When the last ominous cyclical coincidence came to pass on the highways of heaven
during pre-historical Stone Age, science in the contemporary Western sense
corresponded to killing wooly mastodons and picking tasty nuts and berries. Since
then, the galaxy, along with our solar system, has migrated to new precincts of
the empyrean.

Astronomical deliberations of more recent ancient times are suspected of


containing a shamanic component, making them logically improper, hence discredited
in the eyes of modernity. At the same time, even the most business-like mind knows
implicitly that reality beyond our grasp may be revealed to us in ways that escape
academically approved methodological scrutiny.

Perplexity and blind angst cannot be reduced below a minimum by assurances and
this gives enough space for even the most hard-bitten scientists, who believe only
in empirically testable facts and falsifiable theories, to be split into two or
sectored into several camps by differing rationalizations. As history has shown,
large communities can always mediate their position in the form of positive
knowledge. Science vibrates sympathetically with widespread popular beliefs.

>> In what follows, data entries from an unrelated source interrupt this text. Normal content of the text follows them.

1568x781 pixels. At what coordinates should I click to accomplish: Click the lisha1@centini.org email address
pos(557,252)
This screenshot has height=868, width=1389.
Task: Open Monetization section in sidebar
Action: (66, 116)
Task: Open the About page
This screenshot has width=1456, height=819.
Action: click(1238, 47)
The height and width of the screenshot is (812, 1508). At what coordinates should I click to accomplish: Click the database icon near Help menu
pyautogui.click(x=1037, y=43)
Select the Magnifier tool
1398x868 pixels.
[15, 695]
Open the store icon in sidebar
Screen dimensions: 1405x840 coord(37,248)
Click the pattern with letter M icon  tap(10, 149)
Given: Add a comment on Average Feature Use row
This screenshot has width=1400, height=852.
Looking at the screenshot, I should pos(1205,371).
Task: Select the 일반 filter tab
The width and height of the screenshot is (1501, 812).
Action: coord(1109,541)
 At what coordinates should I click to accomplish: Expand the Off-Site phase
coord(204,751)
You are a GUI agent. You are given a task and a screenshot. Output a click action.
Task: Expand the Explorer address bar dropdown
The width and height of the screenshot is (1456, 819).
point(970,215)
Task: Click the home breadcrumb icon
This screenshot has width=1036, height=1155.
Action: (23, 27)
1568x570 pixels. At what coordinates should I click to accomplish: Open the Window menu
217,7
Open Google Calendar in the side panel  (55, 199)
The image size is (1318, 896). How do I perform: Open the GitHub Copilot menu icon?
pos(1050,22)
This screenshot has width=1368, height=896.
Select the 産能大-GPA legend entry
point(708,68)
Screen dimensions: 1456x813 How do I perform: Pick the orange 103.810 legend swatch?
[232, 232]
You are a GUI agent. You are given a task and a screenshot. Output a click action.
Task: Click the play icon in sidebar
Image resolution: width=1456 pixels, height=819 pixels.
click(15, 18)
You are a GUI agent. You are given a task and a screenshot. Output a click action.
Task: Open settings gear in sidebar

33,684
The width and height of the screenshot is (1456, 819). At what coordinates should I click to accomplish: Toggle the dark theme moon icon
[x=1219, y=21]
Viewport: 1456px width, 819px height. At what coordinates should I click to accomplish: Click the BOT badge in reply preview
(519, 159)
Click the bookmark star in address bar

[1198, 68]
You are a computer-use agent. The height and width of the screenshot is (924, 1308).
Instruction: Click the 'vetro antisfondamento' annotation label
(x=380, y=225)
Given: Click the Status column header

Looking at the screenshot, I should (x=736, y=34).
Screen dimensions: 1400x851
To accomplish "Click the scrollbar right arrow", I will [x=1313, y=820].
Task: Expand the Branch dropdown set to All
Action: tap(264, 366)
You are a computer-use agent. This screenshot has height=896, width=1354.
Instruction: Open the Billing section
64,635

Two wobbly matrices, one containing announcements of mass extinction and the other
dismissals, interface like metal sheets. Electricity between them fills the air
with sparks of stupor and apathy. The certainty of uncertainty remains and, since
the world is predestined to change, it is inclined to amplify and spread, rather
than push down and restrain disturbances affecting its day-to-day existence, its
organization and functioning.

In the end, the composite impact of particular sales efforts (attempt to liquidate
non-moving inventories of expired elbow macaroni; to sell high-altitude real
estate, etc.) could awaken a rage of incoherent trepidation, increasing the size
of the “Fourth Group.”

From mid-2011 onwards, many (perhaps too many) people could be lying awake in
their beds, eyes open in the dark, hearing the distinct grumble of inscrutable
forces, ready to twist their walls and wash away their lives with mountain-high
waves.

What should responsible public authority do if the “Fourth Group” begins to


dominate the other three during 2012?

Once a frightened cat is out of the bag it is next to impossible to recapture it.
It is running too fast and changes direction abruptly. Counter-intuitively, like
turning the steering wheel to the right when one wants the car to go left on an
icy road, government should declare:

GENERAL MOBILIZATION OF ARMED FORCES, LAW ENFORCEMENT AGENCIES, FIRE DEPARTMENTS,


AND THE CIVIL SERVICE TO HELP THE POPULATION ANY WAY POSSIBLE!

To encourage civic solidarity, the mantra should be displayed everywhere and


repeated relentlessly:

BE GOOD TO EACH OTHER UNTO DEATH!

In the ensuing melee, Eros, the son of Aphrodite, the spirit of self-preservation,
would get the better of old death wish Thanatos, the father of blame and strife,
setting our unsustainable world free to behold the pure river of life.